Antibiotic development

Antibiotic development
An ideal antibiotic stops the growth of or kills all dangerous bacteria in a patient’s body while leaving the normal bacteria in the body alone and not harming the tissues of the host body. Even though there isn’t such an antibiotic, these things must be taken into account when making antibiotics so that, even if they aren’t perfect, a drug close to these qualities can be made. First of all, the spectrum of coverage is very important. An antibiotic that works well against both gram-positive and gram-negative bacteria is better than a drug that only works on one group of bacteria because it lowers antibiotic resistance. (Palomino & Palomino 2011). For example, the fourth-generation drug Cefepime is effective against both gram-positive and gram-negative bacteria, which makes it a recommended drug.

Second, I would think about how important it is to have more than one goal as a site of action. Having one site of action helps get rid of drug resistance. For example, a drug that works by stopping the production of both the 30s and 50s subunit proteins would be more effective because its effects add up. Also, if the bacteria are resistant to one mode of action (MOA), the other MOA makes up for the difference, so the bacteria don’t become resistant to the drug. Also, knowing the makeup of the bacteria is important. If you know its strengths and weaknesses, it’s easy to figure out where your drug should go in that microorganism. ( Kaye & Pogue 2015). For example, it is easy to make an antibiotic that stops cell wall production once you know how the walls of bacteria are made. For example, penicillin works against a wide range of bacteria because it stops bacteria from making peptidoglycans.

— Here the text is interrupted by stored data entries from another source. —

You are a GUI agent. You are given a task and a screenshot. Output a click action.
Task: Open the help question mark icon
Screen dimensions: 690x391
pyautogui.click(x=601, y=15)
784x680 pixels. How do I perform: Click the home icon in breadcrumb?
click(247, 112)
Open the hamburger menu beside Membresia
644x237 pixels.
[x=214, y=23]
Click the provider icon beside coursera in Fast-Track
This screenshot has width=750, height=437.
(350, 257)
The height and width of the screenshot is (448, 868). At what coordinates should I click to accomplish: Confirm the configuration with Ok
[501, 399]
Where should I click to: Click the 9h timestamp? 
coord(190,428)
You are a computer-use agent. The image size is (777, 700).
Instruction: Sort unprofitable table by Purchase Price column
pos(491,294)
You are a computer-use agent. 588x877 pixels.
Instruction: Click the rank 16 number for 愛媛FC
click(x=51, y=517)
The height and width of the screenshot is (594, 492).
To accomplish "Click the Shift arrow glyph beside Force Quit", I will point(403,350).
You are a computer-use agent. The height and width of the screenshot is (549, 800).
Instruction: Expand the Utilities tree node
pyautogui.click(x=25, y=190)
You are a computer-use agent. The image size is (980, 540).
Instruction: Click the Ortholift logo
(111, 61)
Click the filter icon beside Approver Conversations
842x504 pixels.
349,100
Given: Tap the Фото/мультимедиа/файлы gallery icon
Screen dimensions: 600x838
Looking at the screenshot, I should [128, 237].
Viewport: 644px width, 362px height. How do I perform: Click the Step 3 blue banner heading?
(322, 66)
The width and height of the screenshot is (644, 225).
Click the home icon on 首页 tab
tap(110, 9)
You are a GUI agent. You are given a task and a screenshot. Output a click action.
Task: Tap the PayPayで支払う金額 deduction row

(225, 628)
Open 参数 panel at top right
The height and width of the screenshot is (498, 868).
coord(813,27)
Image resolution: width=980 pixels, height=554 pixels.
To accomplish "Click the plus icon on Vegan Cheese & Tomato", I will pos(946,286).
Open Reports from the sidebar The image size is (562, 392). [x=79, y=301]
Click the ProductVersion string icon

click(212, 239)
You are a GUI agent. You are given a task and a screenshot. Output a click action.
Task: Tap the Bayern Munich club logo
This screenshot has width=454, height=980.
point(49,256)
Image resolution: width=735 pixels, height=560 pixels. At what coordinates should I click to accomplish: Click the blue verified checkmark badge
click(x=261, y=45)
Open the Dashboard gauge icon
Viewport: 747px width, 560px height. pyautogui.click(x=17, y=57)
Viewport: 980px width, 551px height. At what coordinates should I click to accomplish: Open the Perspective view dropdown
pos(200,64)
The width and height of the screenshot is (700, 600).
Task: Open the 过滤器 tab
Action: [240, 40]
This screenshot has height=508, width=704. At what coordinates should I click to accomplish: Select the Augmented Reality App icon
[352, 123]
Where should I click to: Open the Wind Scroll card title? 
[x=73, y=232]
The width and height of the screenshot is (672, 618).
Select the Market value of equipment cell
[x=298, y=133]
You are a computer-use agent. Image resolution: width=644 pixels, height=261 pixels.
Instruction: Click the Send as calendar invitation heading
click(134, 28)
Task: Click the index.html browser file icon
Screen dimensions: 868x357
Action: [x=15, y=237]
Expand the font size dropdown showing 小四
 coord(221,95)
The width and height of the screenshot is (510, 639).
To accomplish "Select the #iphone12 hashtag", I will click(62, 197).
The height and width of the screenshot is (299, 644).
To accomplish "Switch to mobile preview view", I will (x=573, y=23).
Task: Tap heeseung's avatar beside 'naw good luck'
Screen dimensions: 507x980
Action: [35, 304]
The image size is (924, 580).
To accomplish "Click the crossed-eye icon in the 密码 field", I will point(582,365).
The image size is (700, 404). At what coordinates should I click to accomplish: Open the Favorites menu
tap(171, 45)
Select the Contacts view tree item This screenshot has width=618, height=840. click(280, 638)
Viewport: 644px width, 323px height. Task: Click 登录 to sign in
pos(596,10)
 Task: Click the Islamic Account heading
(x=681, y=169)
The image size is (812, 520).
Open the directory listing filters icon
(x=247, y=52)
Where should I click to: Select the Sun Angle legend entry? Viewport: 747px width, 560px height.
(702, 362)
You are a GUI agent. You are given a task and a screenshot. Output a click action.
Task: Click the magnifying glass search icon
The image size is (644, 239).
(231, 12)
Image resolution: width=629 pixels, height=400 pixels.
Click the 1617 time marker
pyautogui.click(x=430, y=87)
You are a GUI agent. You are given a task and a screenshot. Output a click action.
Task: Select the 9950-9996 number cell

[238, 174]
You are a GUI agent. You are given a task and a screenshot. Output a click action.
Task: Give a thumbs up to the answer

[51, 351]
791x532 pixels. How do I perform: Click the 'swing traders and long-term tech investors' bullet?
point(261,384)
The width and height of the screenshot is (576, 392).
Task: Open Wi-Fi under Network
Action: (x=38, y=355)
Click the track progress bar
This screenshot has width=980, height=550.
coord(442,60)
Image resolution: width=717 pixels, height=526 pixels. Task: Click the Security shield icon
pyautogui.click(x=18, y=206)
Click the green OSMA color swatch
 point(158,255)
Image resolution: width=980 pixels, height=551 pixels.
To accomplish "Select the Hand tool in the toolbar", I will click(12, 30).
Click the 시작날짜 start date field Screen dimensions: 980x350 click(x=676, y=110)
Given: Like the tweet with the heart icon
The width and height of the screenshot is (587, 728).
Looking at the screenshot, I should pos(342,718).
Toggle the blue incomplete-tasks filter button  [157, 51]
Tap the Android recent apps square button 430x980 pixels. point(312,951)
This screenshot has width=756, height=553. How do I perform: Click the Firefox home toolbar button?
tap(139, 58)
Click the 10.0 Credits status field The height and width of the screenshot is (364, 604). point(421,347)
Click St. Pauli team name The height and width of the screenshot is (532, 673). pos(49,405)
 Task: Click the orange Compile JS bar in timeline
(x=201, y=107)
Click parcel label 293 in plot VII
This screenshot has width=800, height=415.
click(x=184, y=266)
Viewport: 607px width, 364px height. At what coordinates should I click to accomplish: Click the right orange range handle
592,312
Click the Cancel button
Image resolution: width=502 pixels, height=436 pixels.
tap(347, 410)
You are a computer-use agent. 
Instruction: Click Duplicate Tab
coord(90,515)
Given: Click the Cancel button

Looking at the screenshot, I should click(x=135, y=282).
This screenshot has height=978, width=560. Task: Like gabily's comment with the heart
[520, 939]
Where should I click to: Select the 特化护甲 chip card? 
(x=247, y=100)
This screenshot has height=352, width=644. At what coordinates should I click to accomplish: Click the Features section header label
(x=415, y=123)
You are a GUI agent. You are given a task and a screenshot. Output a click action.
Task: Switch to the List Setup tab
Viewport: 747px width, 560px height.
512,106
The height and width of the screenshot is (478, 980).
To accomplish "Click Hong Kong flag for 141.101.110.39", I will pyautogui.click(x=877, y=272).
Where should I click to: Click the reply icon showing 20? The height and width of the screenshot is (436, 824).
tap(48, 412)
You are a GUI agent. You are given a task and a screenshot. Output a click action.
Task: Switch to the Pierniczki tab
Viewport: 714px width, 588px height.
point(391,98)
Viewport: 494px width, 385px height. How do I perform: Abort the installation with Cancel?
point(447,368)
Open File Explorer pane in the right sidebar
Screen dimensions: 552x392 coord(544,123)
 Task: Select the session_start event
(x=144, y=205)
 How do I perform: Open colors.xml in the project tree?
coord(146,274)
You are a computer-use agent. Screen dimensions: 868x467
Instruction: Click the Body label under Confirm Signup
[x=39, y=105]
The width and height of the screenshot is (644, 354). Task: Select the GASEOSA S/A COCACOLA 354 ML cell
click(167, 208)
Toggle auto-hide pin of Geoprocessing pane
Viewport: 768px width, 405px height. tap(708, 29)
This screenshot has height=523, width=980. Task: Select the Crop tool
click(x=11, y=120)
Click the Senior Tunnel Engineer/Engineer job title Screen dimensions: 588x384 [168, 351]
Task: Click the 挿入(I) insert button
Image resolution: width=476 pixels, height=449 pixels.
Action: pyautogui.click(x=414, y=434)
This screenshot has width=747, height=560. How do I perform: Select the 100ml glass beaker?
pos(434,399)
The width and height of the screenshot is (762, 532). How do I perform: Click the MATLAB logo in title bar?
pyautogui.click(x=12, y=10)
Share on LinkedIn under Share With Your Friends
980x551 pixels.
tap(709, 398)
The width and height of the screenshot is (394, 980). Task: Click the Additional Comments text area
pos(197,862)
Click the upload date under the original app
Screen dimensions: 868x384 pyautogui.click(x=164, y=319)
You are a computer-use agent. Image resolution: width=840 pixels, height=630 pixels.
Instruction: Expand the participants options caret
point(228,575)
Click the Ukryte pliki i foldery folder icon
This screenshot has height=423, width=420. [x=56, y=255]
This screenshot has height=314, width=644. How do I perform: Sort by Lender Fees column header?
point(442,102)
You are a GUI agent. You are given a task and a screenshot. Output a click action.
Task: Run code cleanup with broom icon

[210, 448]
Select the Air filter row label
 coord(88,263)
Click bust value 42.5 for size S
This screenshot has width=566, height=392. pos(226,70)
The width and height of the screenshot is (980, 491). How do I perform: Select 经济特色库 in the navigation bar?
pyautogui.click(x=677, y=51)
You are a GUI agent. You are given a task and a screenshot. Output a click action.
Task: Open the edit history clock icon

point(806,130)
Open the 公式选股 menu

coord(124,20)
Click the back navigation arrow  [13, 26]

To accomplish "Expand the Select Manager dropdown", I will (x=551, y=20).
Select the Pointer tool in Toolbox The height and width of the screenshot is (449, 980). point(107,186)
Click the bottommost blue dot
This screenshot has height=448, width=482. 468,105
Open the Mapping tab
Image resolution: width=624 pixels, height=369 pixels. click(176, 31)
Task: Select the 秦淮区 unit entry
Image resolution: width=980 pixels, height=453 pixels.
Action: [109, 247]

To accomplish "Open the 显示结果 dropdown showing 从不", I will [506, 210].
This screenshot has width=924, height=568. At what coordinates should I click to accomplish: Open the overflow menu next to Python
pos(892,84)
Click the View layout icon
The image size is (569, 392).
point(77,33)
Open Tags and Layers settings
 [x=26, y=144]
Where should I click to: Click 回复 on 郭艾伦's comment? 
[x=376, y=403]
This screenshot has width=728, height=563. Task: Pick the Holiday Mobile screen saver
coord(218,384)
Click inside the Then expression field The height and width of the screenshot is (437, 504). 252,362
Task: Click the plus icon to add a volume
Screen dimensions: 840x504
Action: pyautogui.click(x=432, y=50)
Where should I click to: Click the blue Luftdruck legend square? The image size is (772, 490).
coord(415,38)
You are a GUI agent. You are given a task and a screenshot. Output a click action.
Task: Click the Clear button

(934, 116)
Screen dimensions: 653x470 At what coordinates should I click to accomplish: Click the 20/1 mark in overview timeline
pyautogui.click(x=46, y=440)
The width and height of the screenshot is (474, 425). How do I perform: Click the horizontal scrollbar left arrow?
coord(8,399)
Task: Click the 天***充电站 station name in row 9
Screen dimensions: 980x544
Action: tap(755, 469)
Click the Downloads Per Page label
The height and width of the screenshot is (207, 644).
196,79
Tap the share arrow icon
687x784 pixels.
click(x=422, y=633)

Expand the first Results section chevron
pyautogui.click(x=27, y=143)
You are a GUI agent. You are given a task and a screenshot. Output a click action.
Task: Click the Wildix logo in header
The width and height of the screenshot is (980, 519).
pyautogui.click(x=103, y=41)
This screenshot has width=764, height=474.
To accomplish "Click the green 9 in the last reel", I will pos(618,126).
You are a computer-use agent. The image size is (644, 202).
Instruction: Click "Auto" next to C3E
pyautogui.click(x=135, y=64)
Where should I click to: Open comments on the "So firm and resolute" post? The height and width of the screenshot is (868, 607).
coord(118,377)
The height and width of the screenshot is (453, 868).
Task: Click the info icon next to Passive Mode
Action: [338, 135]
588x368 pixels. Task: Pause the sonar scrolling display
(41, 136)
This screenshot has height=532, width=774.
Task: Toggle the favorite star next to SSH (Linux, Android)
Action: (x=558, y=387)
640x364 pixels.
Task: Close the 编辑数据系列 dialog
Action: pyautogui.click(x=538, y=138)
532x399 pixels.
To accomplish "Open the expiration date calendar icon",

Also, the antibiotic shouldn’t hurt the host too much. When used by pregnant women, some antibiotics can cause birth defects. (Khadka et al., 2014). In terms of how the bacteria affect the body’s systems and how well the drug works, the disease process is an important factor. Some drugs stick strongly to proteins in the blood, like globulins, so that not enough of the drug is at the sites where it works. So, absorption is an important thing to consider when making these drugs so that they work.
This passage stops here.